Vendors often produce clean(er) text by having materials double hand-keyed by another vendor.  It costs a lot of money.

When vendors charge fees for materials in the public domain, which the Congressional Record certainly is, they in effect charge for access to this cleaned-up, digitized text.

So, here's how I resolved the problem. I asked vendors if they would sell me my preferred chunk of data itself at a more reasonable price.





ProQuest declined to negotiate, but Hein Online (another vendor of digitized government documents) agreed, so I bought, at my own expense, the text of the Congressional Record for the period 1873-1896 for a price I could accept. I now have it available for research. (Upon completing this transaction, I discovered that the University of North Texas Libraries, which present digitized version of the Congressional Record online (http://digital.library.unt.edu/explore/collections/CONGR/ ) would provide me with their data at no charge. There is only one catch: they use uncorrected OCR text, so I will have to spend some time finding ways to correct common errors within the corpus.

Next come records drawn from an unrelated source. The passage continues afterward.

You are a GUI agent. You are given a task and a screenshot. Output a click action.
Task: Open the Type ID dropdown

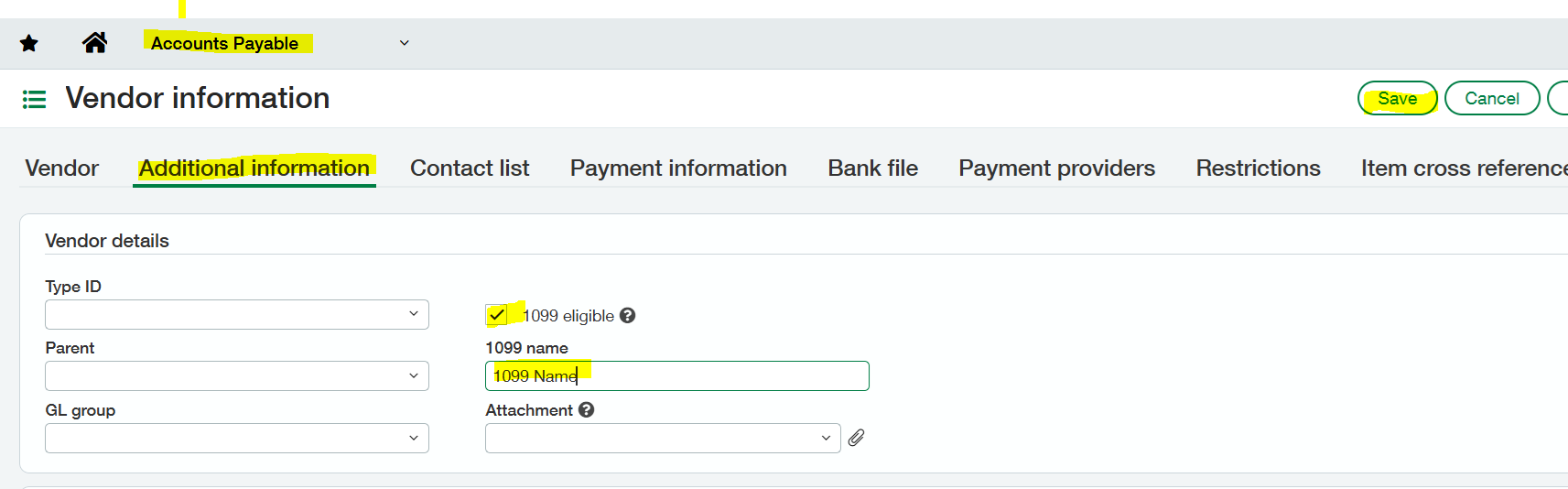(236, 314)
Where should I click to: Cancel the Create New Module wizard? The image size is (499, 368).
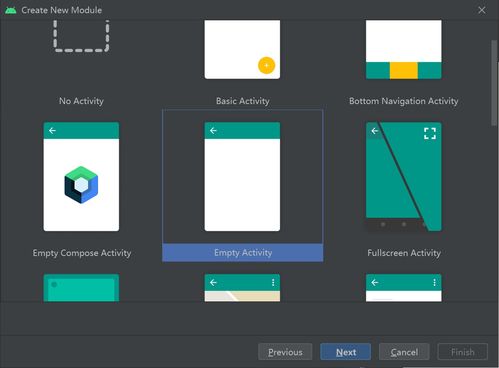click(404, 352)
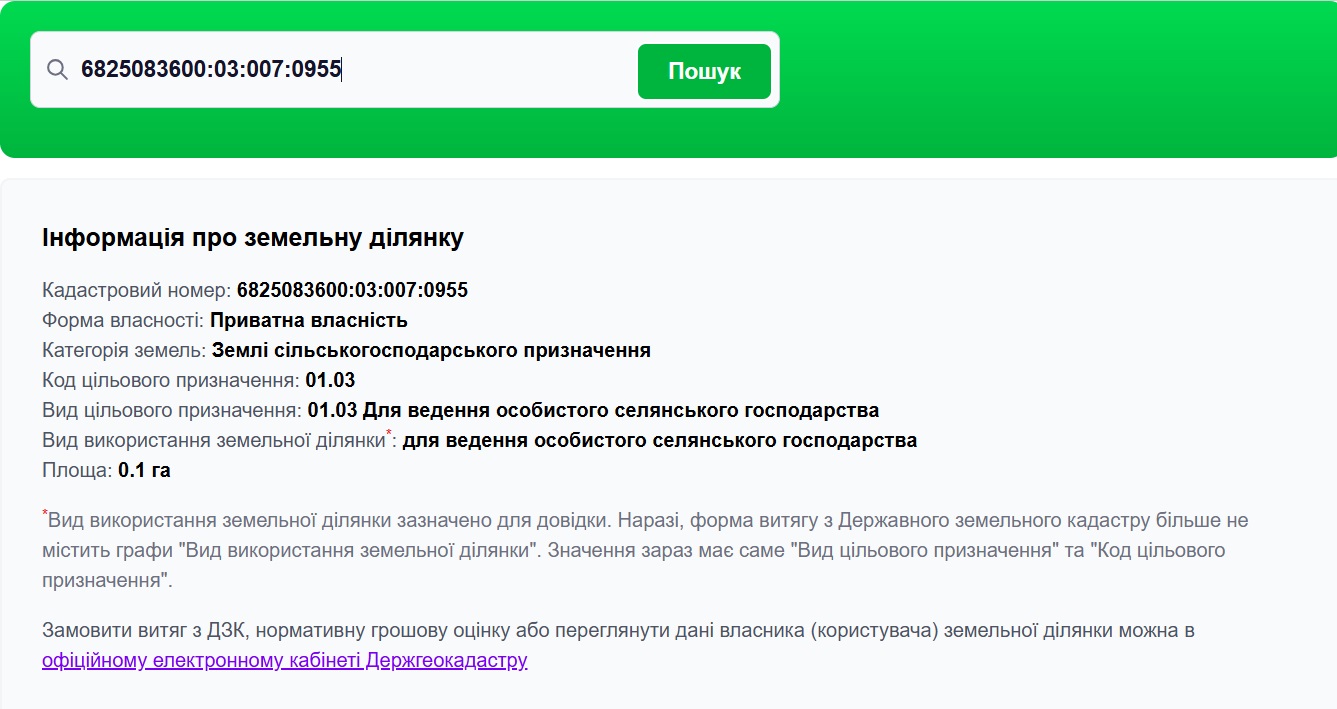Click red asterisk after Вид використання земельної ділянки
1337x709 pixels.
389,433
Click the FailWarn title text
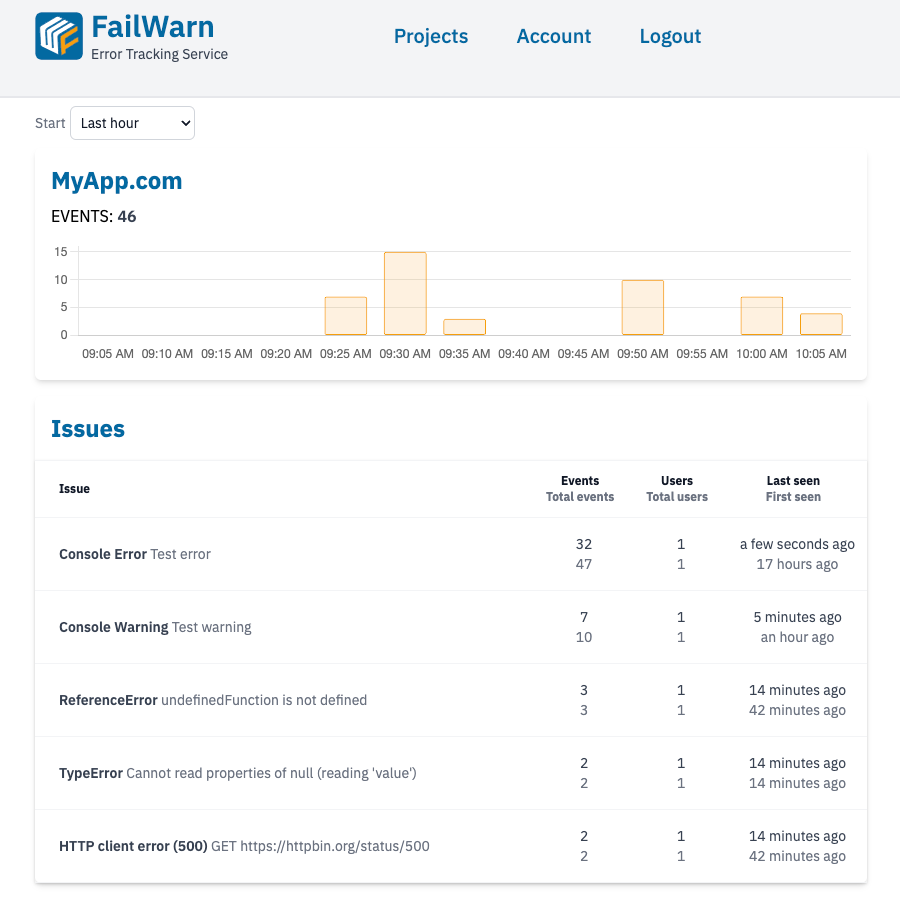This screenshot has height=901, width=900. tap(152, 26)
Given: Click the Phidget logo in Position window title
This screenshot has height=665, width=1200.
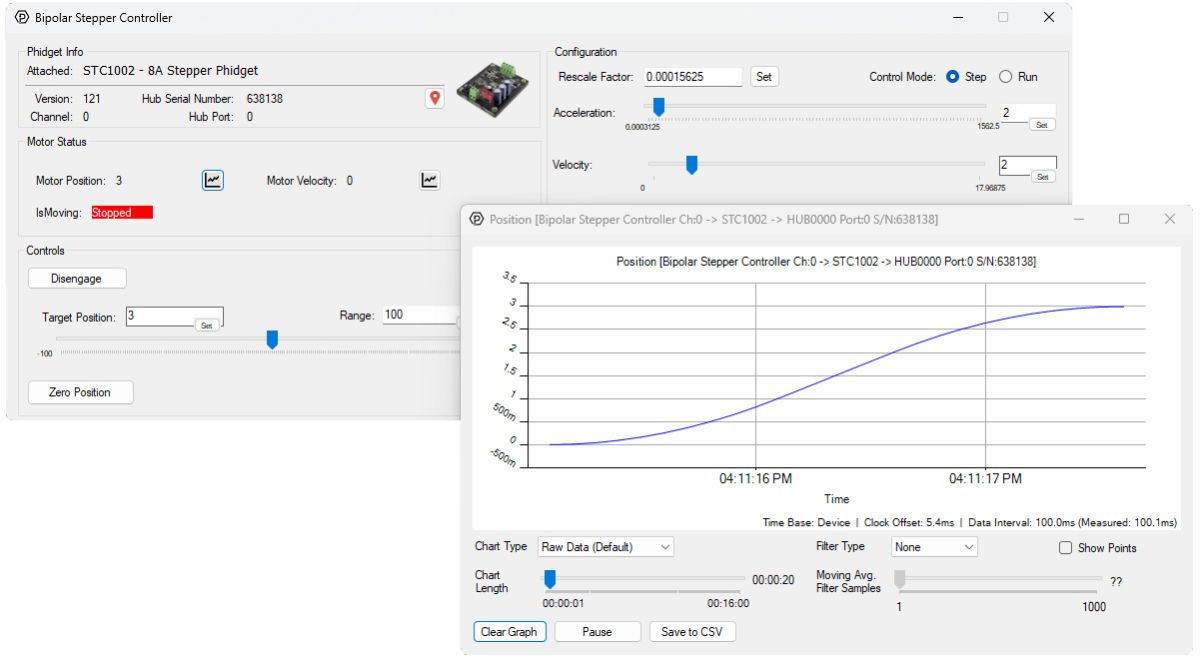Looking at the screenshot, I should click(477, 219).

I thank the University of North Texas Libraries for the use of their data, and recommend them to other students and scholars. Their collections include a large amount of digitized Texas newspapers, as well as records of the Federal Communication Commission.

My experience with Hein Online led me to draw a parallel to another experience I have had with a vendor. In the past several years I have taken part in the activities of the Digital POWRR Project, which produced a study of digital preservation challenges and potential solutions at medium-sized and smaller colleges and universities lacking large financial resources. The study included the review of a number of applications or tools available for use in digital preservation activities. Among them we found a comprehensive, all-in-one product called Preservica. They made no pricing information available online. We had to call for a quote.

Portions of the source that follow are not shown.